I had the same problem opening a CSV produced from a webservice which inserted NULL bytes in empty headers. I did the following to clean the file:
with codecs.open ('my.csv', 'rb', 'utf-8') as myfile:
data = myfile.read()
# clean file first if dirty
if data.count( '\x00' ):
print 'Cleaning...'
with codecs.open('my.csv.tmp', 'w', 'utf-8') as of:
for line in data:
of.write(line.replace('\x00', ''))
shutil.move( 'my.csv.tmp', 'my.csv' )
with codecs.open ('my.csv', 'rb', 'utf-8') as myfile:
myreader = csv.reader(myfile, delimiter=',')

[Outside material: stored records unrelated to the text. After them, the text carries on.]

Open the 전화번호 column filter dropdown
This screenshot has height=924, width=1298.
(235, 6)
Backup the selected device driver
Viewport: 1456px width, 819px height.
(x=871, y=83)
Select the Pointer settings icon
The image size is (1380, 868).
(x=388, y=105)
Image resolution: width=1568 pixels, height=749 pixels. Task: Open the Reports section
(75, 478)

# Continue with your business logic here...
Disclaimer:
Be aware that this overwrites your original data. Make sure you have a backup copy of it. You have been warned!
回答 12
对于所有那些讨厌的“ rU”文件模式的人:我只是尝试从Mac上的Windows计算机上使用“ rb”文件模式打开CSV文件,而我从csv模块中得到了此错误:
Error: new-line character seen in unquoted field - do you need to
open the file in universal-newline mode?
以“ rU”模式打开文件可以正常工作。我喜欢通用换行模式-它为我省了很多麻烦。
For all those ‘rU’ filemode haters: I just tried opening a CSV file from a Windows machine on a Mac with the ‘rb’ filemode and I got this error from the csv module:
Error: new-line character seen in unquoted field - do you need to
open the file in universal-newline mode?
Opening the file in ‘rU’ mode works fine. I love universal-newline mode — it saves me so much hassle.
回答 13
我在使用scrapy并获取压缩的csvfile时遇到此问题,而没有正确的中间件将响应主体解压缩,然后再将其交给csvreader。因此,该文件不是真正的csv文件,因此引发了line contains NULL byte
错误。
I encountered this when using scrapy and fetching a zipped csvfile without having a correct middleware to unzip the response body before handing it to the csvreader. Hence the file was not really a csv file and threw the line contains NULL byte
error accordingly.
回答 14
您是否尝试过使用gzip.open?
with gzip.open('my.csv', 'rb') as data_file:
我试图打开一个已压缩但扩展名为“ .csv”而不是“ csv.gz”的文件。在我使用gzip.open之前,此错误一直显示
Have you tried using gzip.open?
with gzip.open('my.csv', 'rb') as data_file:
I was trying to open a file that had been compressed but had the extension ‘.csv’ instead of ‘csv.gz’. This error kept showing up until I used gzip.open
回答 15
一种情况是-如果CSV文件包含空行,则可能会显示此错误。在继续写或读之前,请检查行是否必要。
for row in csvreader:
if (row):
do something
我通过在代码中添加此检查解决了我的问题。
One case is that – If the CSV file contains empty rows this error may show up. Check for row is necessary before we proceed to write or read.
for row in csvreader:
if (row):
do something
I solved my issue by adding this check in the code.